The explicit metadata pattern provides several benefits:
- Type safety: Compile-time guarantees that required identifiers are available
- Testability: Easy to construct test metadata without mocking context
- Clarity: No hidden dependencies on context keys or middleware ordering
- Correlation: Direct access to parent/child relationships for nested agent-tool calls
- Traceability: Complete causal chain from user input to tool execution to final response
Async & Durable Execution
Goa-AI uses Temporal Activities for all service-backed tool executions. This “async-first” architecture is implicit and requires no special DSL.
Implicit Async
When a planner decides to call a tool, the runtime does not block the OS thread. Instead:
- The runtime schedules a Temporal Activity for the tool call.

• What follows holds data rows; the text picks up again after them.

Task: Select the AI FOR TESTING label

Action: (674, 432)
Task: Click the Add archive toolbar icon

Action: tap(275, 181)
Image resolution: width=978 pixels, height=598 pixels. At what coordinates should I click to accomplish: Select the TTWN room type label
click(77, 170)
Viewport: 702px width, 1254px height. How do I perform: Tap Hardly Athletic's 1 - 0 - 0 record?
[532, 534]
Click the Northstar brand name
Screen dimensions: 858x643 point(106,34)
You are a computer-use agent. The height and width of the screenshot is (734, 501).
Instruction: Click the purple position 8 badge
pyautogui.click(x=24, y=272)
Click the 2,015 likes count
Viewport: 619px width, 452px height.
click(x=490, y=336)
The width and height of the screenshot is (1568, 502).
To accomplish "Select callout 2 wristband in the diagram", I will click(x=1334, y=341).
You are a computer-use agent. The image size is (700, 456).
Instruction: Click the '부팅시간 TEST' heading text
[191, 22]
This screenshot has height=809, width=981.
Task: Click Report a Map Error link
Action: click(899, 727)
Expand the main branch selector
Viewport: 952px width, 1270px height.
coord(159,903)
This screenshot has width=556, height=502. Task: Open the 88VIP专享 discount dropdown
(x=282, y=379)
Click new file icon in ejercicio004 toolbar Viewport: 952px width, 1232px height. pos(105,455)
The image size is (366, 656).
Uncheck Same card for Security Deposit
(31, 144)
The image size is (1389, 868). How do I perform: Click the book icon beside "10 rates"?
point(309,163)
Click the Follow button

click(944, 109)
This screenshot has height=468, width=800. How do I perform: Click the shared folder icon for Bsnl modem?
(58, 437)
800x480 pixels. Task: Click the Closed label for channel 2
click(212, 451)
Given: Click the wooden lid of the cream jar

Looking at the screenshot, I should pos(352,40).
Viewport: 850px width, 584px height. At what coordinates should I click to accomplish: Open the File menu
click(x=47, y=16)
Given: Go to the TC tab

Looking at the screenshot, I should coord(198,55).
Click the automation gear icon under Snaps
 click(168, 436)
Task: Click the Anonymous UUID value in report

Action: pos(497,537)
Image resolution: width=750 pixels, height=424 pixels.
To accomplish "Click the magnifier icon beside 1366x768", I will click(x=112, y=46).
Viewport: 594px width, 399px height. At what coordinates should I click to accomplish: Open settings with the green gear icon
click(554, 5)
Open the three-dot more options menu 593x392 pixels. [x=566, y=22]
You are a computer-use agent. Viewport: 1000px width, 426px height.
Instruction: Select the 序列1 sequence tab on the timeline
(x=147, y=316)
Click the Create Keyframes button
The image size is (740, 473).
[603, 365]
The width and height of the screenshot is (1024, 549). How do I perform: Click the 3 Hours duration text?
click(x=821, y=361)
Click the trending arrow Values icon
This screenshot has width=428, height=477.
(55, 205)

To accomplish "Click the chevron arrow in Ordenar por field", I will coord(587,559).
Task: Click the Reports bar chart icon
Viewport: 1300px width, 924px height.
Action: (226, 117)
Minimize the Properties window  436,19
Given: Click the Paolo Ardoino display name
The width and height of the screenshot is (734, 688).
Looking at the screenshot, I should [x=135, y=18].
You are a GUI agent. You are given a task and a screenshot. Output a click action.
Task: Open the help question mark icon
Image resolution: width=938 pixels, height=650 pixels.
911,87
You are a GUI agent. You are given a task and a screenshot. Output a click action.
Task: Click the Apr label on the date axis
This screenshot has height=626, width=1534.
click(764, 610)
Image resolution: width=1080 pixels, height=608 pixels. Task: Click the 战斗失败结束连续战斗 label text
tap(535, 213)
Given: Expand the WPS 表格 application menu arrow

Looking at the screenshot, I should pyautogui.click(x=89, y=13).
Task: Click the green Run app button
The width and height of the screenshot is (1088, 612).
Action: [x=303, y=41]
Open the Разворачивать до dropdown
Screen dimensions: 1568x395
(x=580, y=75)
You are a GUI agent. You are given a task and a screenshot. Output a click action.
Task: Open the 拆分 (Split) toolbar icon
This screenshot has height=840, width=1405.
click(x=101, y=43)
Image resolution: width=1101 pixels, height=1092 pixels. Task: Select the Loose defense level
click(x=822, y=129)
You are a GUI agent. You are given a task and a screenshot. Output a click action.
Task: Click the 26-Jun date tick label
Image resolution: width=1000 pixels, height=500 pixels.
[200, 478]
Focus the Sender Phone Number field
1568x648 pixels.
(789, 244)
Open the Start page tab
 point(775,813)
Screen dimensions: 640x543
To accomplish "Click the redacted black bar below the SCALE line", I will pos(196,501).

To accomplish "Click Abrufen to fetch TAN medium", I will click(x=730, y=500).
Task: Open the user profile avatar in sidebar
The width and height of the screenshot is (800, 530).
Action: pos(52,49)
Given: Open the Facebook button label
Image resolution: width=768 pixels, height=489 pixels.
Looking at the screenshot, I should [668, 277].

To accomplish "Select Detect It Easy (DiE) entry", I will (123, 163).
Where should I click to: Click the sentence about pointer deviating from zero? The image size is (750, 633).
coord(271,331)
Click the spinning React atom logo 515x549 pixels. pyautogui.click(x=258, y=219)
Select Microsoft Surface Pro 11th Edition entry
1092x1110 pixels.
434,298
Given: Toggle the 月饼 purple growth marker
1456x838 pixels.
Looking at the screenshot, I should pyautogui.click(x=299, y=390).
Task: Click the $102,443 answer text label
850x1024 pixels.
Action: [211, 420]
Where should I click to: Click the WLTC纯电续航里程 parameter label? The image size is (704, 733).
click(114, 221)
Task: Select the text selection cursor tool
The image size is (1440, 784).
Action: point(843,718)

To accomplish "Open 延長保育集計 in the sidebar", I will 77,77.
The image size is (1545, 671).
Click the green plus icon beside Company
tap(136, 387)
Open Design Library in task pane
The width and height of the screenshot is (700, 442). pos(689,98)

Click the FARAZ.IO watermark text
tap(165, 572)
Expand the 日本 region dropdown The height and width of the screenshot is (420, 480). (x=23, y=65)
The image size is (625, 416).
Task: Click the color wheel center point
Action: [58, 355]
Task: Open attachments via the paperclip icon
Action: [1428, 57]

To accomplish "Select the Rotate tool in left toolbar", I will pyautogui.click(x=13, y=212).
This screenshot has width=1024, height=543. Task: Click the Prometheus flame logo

- The agent workflow suspends execution (saving state).
- The activity executes (on a local worker, remote worker, or even a different cluster).
- When the activity completes, the workflow wakes up, restores state, and resumes with the result.
This means every tool call is automatically parallelizable, durable, and long-running. You do not need to configure InterruptsAllowed for this standard async behavior.
Pause & Resume (Agent-Level)
InterruptsAllowed(true) is distinct: it allows the Agent itself to pause and wait for an arbitrary external signal (like a user’s clarification) that is not tied to a currently running tool activity.
| Feature | Implicit Async | Pause & Resume |
|---|---|---|
| Scope | Single Tool Execution | Entire Agent Workflow |
| Trigger | Calling any service-backed tool | Missing arguments or Planner request |
| Policy Required | None (Default) | InterruptsAllowed(true) |
| Use Case | Slow API, Batch Job, processing | Human-in-the-loop, Clarification |
Ensure you verify that your use case requires agent-level pausing before enabling the policy; often, standard tool async is sufficient.
Non-Blocking Planners
From the perspective of the planner (LLM), the interaction feels synchronous: the model requests a tool, “pauses”, and then “sees” the result in the next turn.
From the perspective of the infrastructure, it is fully asynchronous and non-blocking. This allows a single small agent worker to manage thousands of concurrent long-running agent executions without running out of threads or memory.
Survival Across Restarts
Because execution is durable, you can restart your entire backend—including the agent workers—while tools are mid-execution. When the systems come back up:
- Pending tool activities will be picked up by workers.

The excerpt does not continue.